# Page excerpt
◇ ◇ ◇ ◇ ◇ ◇ ◇

Lasker to Nobel: Clinical versus Basic

Oct 07 2015 Published by under Uncategorized

In response to my recent post regarding Nobel Prizes, a commenter suggested that comparing the number of winners of the Lasker Award for Clinical Medical Research who had gone on to receive a Nobel Prize with the number of winners of the Lasker Award for Basic Medical Research who had done so would be one way to quantity any bias toward basic science in the Nobel Prizes. This seemed like a reasonable suggestion so I tallied the numbers for these categories.

Since 1960, 100 individuals have won or shared the Lasker Award in Clinical Medical Research. Of these 6 have gone on to receive Nobel Prizes (including Youyou Tu this year). 121 individual have won or shared the Lasker Award in Basic Medical Research over the same period. Of these 58 have gone on to win a Nobel! Needless to say, this is statistically significant with p < .00000000001.

This clearly reflects a bias favoring basic research although there are some additional factors affecting these numbers such as that approximately a third of the Lasker Basic Medical Research awardees have gone on to win Nobels in Chemistry rather than Physiology or Medicine. There may be more tomorrow morning.

3 responses so far

  • Noncoding Arenay says:

    I'm curious whether for Nobels that went to >1 individuals, the awarded "team" comprised basic+clinical researchers. This seems possible considering that landmark clinical discoveries would often be founded on basic research. Is it therefore possible that for every clinical Nobel laureate, there are one or two basic Nobel laureates that get roped in? In such a case, assuming there's some bias toward basic research, it is natural that this bias would get further amplified albeit not as stark a difference as your analysis shows. Nevertheless, I think it would account for a decent portion of the variation. Can this be further parsed in your analysis?

  • […] a recent post, I analyzed more than 50 years of Lasker Award winners with regard to the likelihood that a winner […]

  • Spiny Norman says:

    It absolutely astonishes me that pulse oximetry has garnered neither a Nobel nor a Lasker.

    General anesthesia deaths have gone from 1 in 2,000-7,000 in the 1960s and 1970s, to 1 in 50,000-200,000 today, as a direct consequence of pulse oximetry. And that figure doesn't even include the utility of oximetry in non-surgical settings!

◇ ◇ ◇ ◇ ◇ ◇ ◇

Please summarize the post on Lasker and Nobel winners in two sentences.

# Data listing
◇ ◇ ◇ ◇ ◇ ◇ ◇

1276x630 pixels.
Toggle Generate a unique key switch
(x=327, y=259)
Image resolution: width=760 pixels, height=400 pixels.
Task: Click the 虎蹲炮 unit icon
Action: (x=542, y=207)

◇ ◇ ◇ ◇ ◇ ◇ ◇

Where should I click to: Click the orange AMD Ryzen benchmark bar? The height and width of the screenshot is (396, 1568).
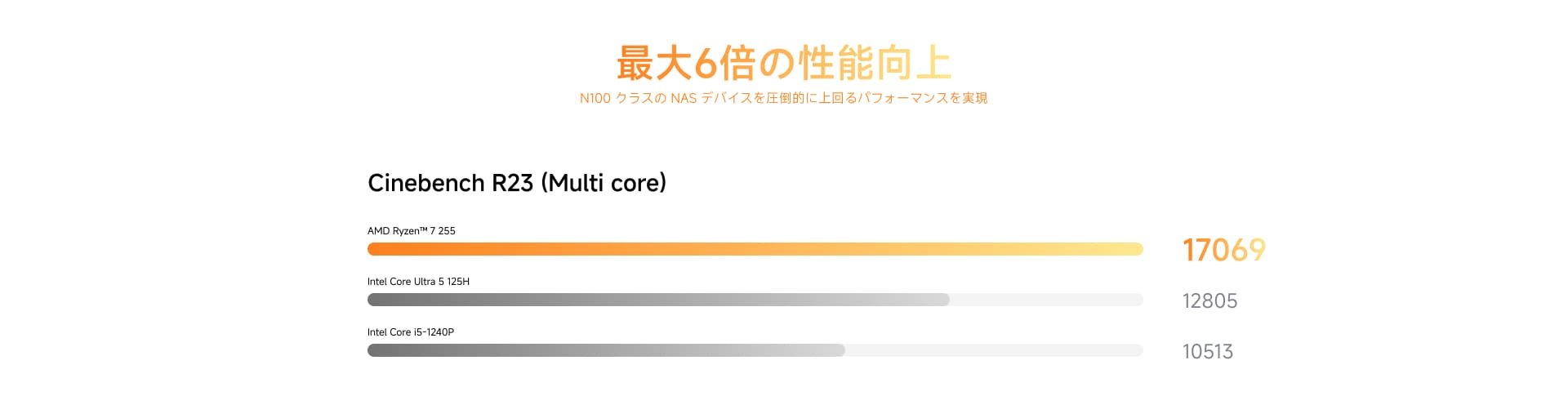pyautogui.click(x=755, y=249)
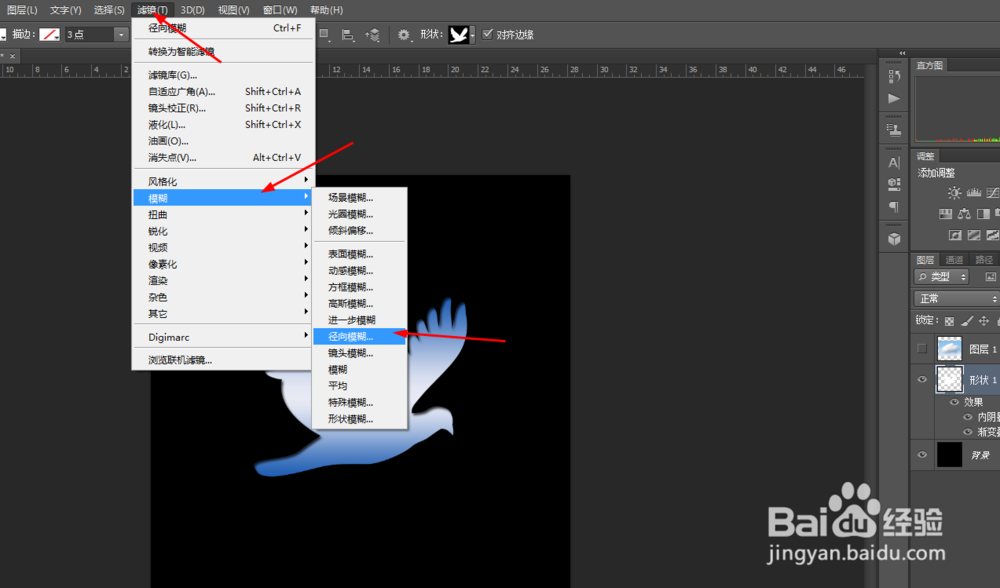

◇ ◇ ◇ ◇ ◇ ◇ ◇

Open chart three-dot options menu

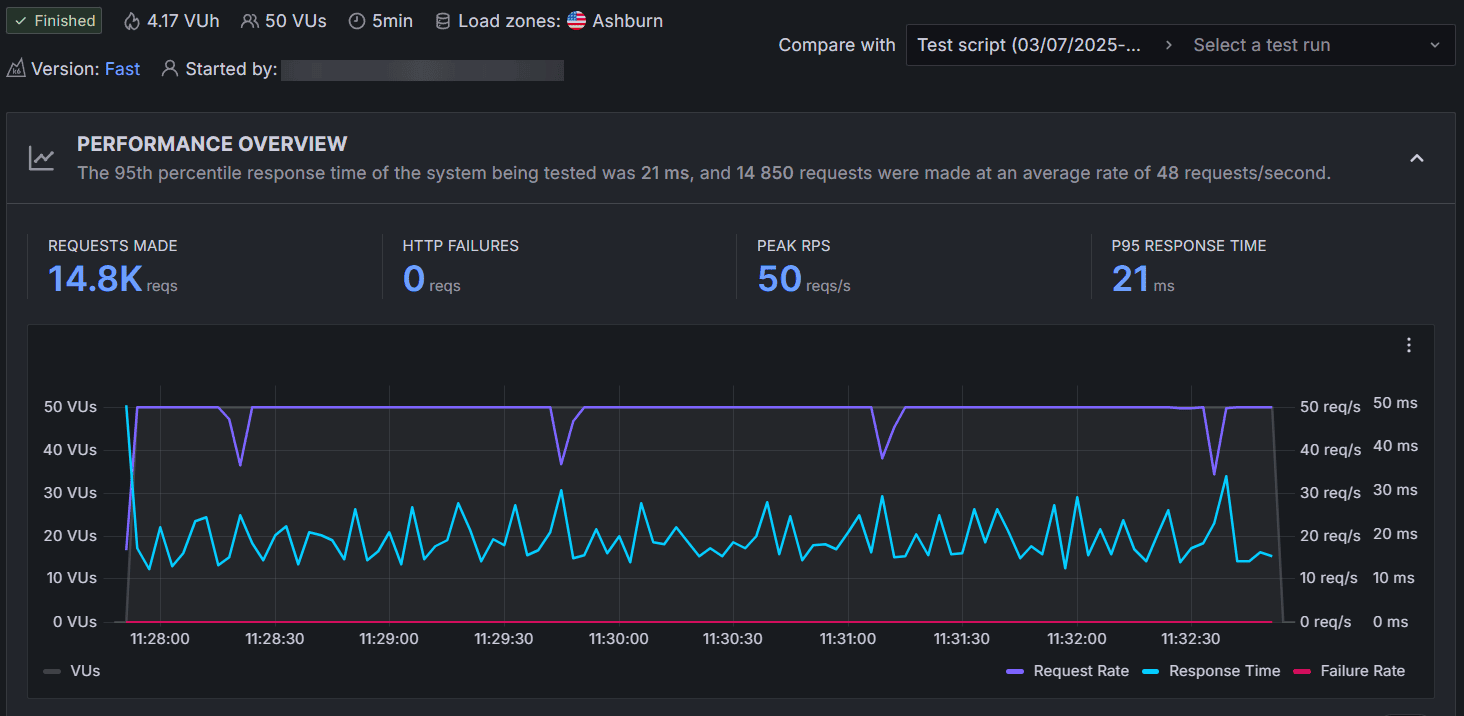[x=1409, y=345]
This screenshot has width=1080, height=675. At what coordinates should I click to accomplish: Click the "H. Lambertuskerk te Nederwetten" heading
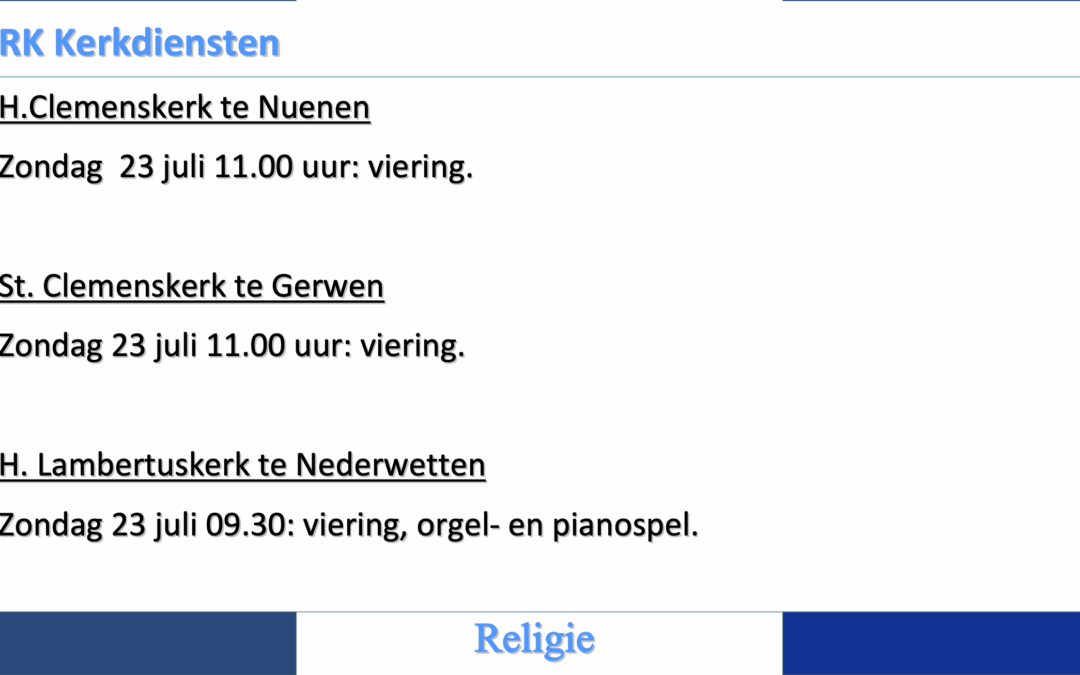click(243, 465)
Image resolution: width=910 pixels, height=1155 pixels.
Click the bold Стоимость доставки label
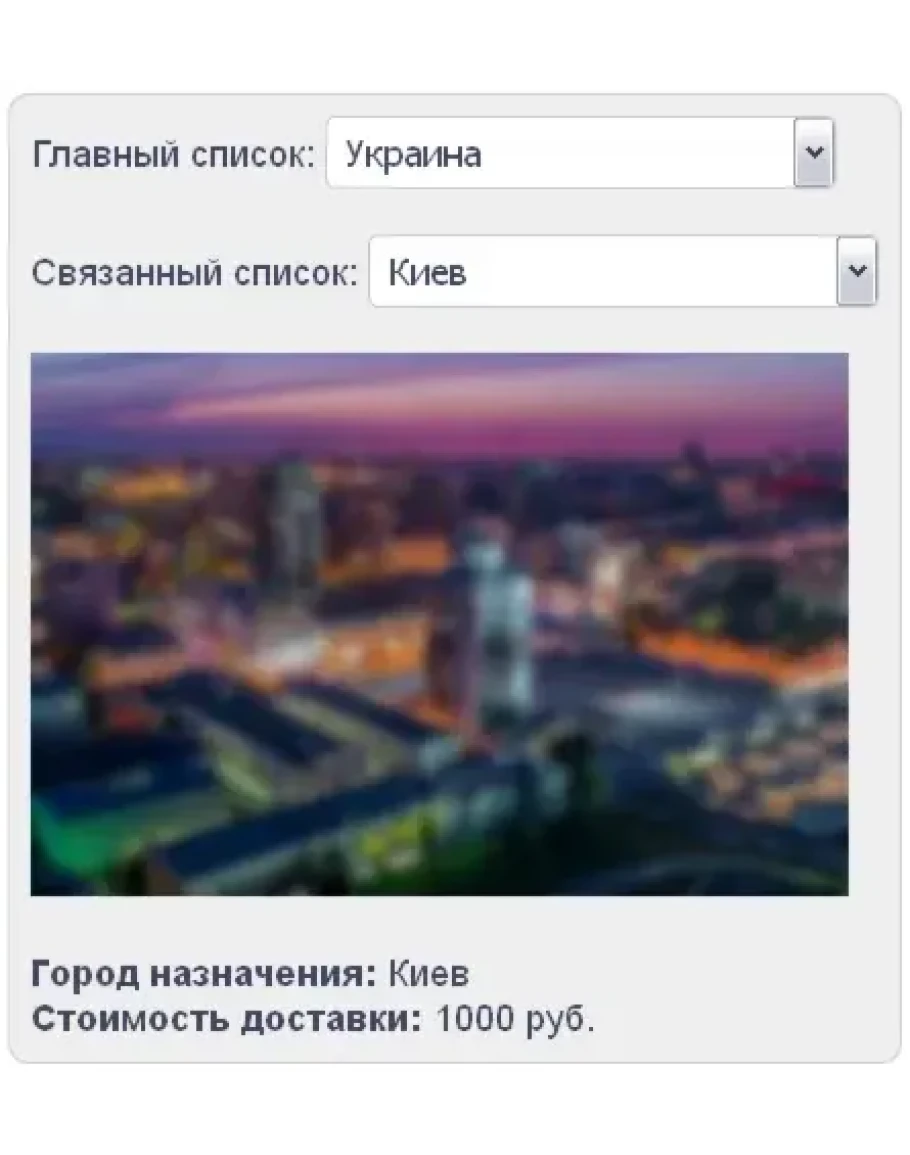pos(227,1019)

◇ ◇ ◇ ◇ ◇ ◇ ◇

# Task answer
Following a commenter's suggestion, the author counted how many Lasker Award winners since 1960 later won a Nobel: 6 of the 100 in Clinical Medical Research and 58 of the 121 in Basic Medical Research. The author says this clearly reflects a bias favoring basic research, with other factors also at play, such as the roughly one third of Basic awardees whose Nobels came in Chemistry rather than Physiology or Medicine.